We believe the recent IPO of Zoopla represents a timely and compelling short idea that we expect will play out within the next 6 to 9 months. The idea is fairly simple and we’ll therefore try to keep the write up as short as possible. There are a number of sell side analysts that recently initiated on the stock – I would suggest reader to get hold of one of these reports for background information.

We believe Zoopla share price has c. 30% downside in a base case scenario and over 60% downside in a negative scenario with very upside in what we believe to be a best case scenario. The investment thesis is very simple: the market is completely disregarding the risks associated with a new competitor that will launch in January 2015 that and disrupt what has been traditionally a very comfy duopoly between Zoopla and Rightmove.

About the business

Zoopla is an online portal for real estate listings. For US VIC readers, it could be compared to Zillow / Trulia but as explained below, there are numerous differences. The business model is fundamentally simple. Zoopla charges a monthly fee to real estate agents to be able to list their properties on the website. Agents can also purchase premium type of services that would enhance their visibility within the website. For the financial year end September 2014, approximately 79% of total revenues wil come from subscription revenues from estate agents. The rest is either pure media / advertising revenues (c. 12% of total) or from subscription revenues from homebuilders that want to advertise their new homes on the website. The business is almost identical to its more established competitor Rightmove (RMV).

Zoopla is a high quality business where barriers to entry appear high (in an established duopoly), pricing power is strong (ARPA – Average Revenue Per Agent, indicated per month) with annual price inflation in the mid to high teens, visibility is high with almost 90% of revenues being recurring based on subscription and churn (undisclosed) is very low. Rightmove historically traded at 25-30x P/E forward to reflect such desirable business characteristics and the equivalent company in Australia, REA Group, currently trades above 30x forward. The business is extremely cash generative with minimal capex requirement and margins are very high. Zoopla expected EBIT margin in 2014 will be c. 42%, which is nice but still well below the 74% expected from Rightmove. Incidentally, this margin discrepancy is one of the tenets of the bull case on Zoopla.

> **DATA TO EXAMINE**:
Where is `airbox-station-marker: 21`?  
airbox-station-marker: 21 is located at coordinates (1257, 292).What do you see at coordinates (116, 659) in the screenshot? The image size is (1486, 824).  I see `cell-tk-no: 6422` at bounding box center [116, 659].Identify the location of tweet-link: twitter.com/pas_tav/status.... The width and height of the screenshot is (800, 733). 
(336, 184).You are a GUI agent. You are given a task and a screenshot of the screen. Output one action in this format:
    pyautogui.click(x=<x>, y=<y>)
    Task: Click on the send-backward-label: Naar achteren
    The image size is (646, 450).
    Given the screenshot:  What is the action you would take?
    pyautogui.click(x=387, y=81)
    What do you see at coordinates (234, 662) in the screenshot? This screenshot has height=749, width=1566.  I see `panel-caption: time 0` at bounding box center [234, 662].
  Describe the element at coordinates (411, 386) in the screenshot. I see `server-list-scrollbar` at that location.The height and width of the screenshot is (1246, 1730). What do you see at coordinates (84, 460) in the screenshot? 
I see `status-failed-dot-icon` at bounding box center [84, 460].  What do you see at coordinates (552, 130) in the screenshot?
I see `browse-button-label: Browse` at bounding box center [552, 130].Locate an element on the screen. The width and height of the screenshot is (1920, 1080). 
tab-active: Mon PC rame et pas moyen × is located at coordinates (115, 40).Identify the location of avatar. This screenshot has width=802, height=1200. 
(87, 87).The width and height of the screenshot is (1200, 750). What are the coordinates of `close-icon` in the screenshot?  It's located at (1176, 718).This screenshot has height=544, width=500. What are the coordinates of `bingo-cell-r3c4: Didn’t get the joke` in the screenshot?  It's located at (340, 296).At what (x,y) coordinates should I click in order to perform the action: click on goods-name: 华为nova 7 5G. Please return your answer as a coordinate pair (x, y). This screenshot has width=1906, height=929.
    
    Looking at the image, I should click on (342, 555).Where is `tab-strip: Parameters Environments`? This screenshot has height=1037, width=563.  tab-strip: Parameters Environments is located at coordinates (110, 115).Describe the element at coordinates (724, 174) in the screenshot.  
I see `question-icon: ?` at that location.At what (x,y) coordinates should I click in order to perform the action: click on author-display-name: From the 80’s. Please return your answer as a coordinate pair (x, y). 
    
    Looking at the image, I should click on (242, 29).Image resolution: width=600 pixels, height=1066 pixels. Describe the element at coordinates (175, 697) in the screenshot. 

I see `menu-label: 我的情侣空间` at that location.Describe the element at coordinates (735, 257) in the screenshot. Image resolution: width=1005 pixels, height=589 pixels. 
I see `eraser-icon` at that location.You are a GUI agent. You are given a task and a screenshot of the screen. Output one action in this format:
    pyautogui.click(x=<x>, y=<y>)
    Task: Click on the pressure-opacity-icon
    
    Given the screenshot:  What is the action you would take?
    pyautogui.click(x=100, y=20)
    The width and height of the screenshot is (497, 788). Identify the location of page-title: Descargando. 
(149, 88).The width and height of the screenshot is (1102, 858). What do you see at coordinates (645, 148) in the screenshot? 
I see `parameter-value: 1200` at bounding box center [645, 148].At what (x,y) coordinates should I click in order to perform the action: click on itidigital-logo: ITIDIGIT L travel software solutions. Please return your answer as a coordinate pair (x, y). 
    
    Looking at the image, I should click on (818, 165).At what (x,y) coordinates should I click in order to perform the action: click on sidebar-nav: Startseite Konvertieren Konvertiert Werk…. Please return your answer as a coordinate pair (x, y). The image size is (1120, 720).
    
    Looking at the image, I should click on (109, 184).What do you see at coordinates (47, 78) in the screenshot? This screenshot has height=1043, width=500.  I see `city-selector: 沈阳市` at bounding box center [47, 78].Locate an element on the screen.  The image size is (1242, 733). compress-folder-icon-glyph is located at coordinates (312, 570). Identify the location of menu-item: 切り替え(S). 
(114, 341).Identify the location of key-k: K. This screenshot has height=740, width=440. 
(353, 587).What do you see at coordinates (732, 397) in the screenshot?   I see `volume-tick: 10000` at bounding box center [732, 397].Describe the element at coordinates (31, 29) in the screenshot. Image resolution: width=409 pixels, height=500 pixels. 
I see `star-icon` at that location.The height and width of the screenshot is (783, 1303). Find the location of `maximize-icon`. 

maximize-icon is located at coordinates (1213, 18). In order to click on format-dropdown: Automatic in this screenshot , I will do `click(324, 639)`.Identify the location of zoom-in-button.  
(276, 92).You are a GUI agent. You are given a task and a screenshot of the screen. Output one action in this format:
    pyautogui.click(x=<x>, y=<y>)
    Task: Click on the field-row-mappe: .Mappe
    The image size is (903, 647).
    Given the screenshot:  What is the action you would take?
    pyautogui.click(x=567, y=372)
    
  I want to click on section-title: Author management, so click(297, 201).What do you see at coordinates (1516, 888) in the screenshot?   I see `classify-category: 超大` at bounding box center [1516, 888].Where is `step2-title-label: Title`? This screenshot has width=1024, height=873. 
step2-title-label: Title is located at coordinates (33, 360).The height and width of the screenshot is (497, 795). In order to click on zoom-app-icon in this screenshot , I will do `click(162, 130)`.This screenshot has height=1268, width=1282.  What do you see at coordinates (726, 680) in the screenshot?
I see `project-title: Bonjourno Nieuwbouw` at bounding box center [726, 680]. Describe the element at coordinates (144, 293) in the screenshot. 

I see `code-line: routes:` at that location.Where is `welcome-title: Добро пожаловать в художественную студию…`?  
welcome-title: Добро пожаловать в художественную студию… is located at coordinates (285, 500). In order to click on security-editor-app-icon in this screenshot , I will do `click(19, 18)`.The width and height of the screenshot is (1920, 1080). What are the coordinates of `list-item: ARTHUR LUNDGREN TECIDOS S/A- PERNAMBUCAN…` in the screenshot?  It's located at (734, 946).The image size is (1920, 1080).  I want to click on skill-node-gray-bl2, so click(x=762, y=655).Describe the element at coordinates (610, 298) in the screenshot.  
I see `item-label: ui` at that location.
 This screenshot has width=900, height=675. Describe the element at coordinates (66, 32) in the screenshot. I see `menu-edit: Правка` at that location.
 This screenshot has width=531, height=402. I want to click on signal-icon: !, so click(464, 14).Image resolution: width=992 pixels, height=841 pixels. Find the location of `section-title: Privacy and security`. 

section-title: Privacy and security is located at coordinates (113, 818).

> **WHAT THE TASK ASKS**: Rewrite the Zoopla write-up between "About the business" and "competitor Rightmove (RMV).", inclusive, changing every "website" to "site".

> **RESPONSE**:
About the business

Zoopla is an online portal for real estate listings. For US VIC readers, it could be compared to Zillow / Trulia but as explained below, there are numerous differences. The business model is fundamentally simple. Zoopla charges a monthly fee to real estate agents to be able to list their properties on the site. Agents can also purchase premium type of services that would enhance their visibility within the site. For the financial year end September 2014, approximately 79% of total revenues wil come from subscription revenues from estate agents. The rest is either pure media / advertising revenues (c. 12% of total) or from subscription revenues from homebuilders that want to advertise their new homes on the site. The business is almost identical to its more established competitor Rightmove (RMV).